(PROBLEM DETAILS) Everything in the listing below should be repeated exactly, apart from the pictures.

(INFORMATION)
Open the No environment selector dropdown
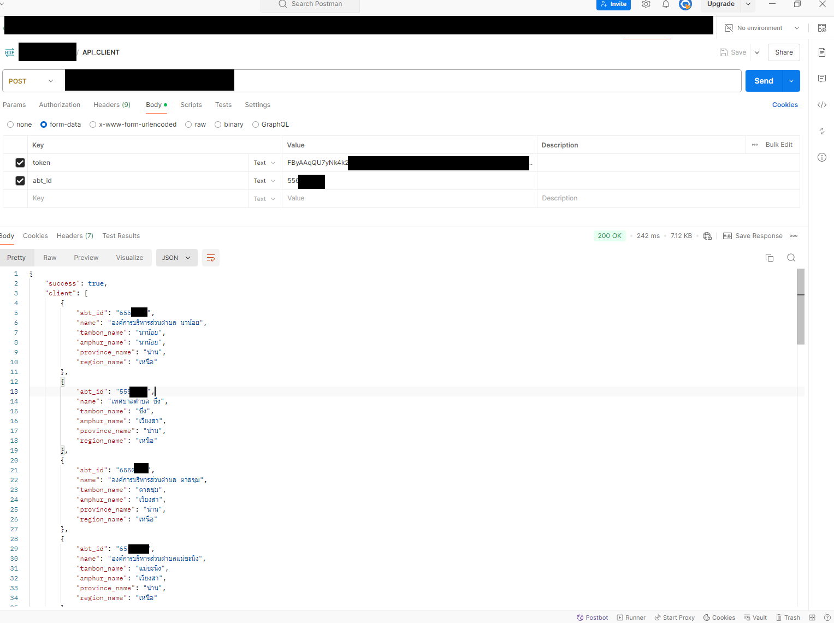[761, 28]
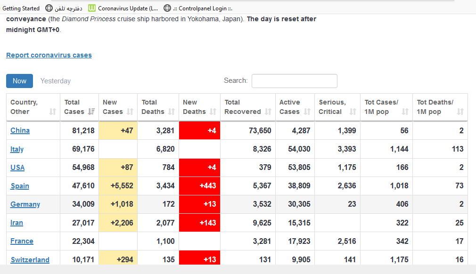Click China's red +4 new deaths cell

200,130
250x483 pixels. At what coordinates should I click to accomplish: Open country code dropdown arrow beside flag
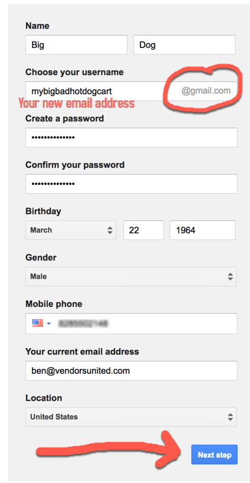pyautogui.click(x=48, y=323)
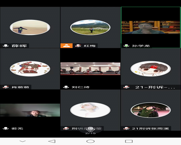
Task: Click the muted microphone icon beside 肖萌萌
Action: [x=6, y=87]
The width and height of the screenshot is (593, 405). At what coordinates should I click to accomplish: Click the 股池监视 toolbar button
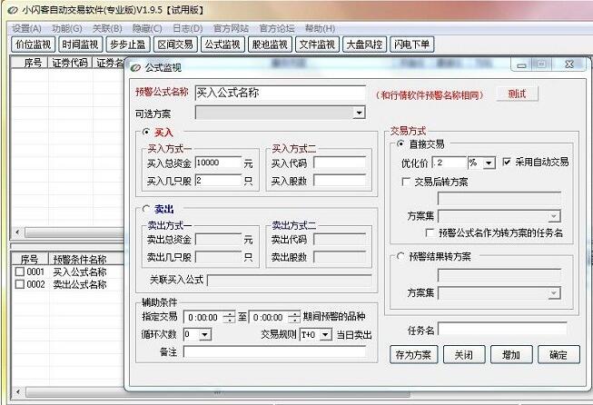coord(270,44)
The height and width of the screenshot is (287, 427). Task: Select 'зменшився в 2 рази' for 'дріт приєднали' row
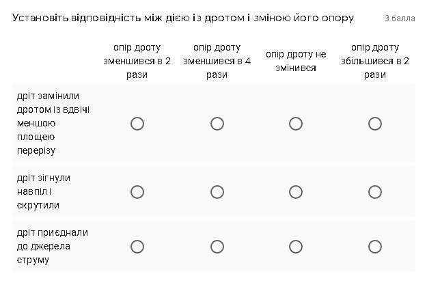coord(137,247)
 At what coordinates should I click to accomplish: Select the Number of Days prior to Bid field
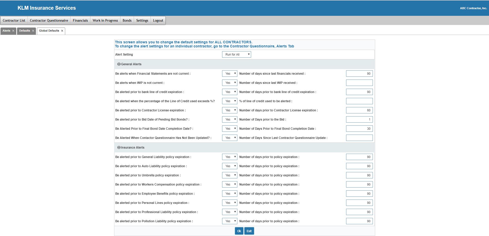point(359,120)
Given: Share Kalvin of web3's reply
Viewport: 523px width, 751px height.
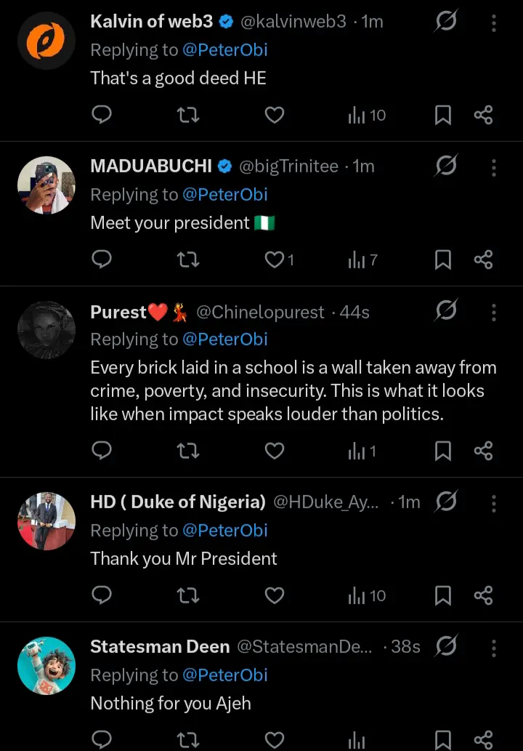Looking at the screenshot, I should click(484, 115).
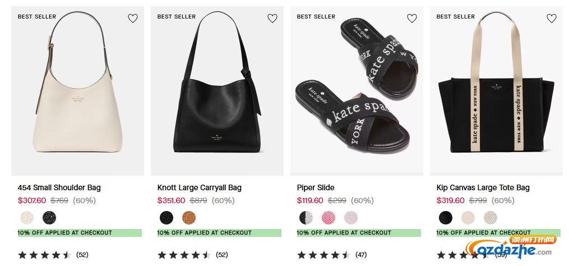Favorite the 454 Small Shoulder Bag with heart icon
The image size is (569, 266).
[x=133, y=19]
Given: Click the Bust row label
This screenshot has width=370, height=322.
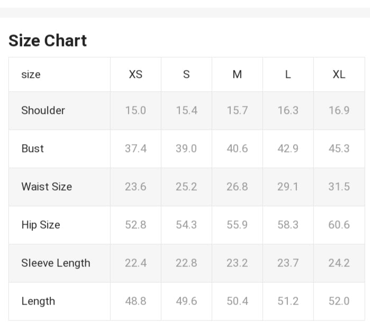Looking at the screenshot, I should click(32, 149).
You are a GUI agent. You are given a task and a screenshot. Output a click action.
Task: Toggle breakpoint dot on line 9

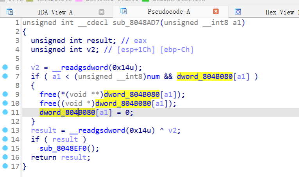pyautogui.click(x=5, y=94)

(TASK RESPONSE)
Open the No environment selector dropdown
[761, 28]
Click China's red +4 new deaths cell

200,130
250x483 pixels. At what coordinates should I click to accomplish: Open country code dropdown arrow beside flag
pyautogui.click(x=48, y=323)
Task: Click the muted microphone icon beside 肖萌萌
Action: [x=6, y=87]
The width and height of the screenshot is (593, 405). At what coordinates should I click to accomplish: Click the 股池监视 toolbar button
coord(270,44)
The height and width of the screenshot is (287, 427). Task: Select 'зменшився в 2 рази' for 'дріт приєднали' row
coord(137,247)
 At what coordinates should I click to accomplish: Select the Number of Days prior to Bid field
point(359,120)
Given: Share Kalvin of web3's reply
Viewport: 523px width, 751px height.
Looking at the screenshot, I should click(484, 115).
Favorite the 454 Small Shoulder Bag with heart icon
The image size is (569, 266).
[x=133, y=19]
Given: Click the Bust row label
This screenshot has width=370, height=322.
Looking at the screenshot, I should click(32, 149).
You are a GUI agent. You are given a task and a screenshot. Output a click action.
Task: Toggle breakpoint dot on line 9

pyautogui.click(x=5, y=94)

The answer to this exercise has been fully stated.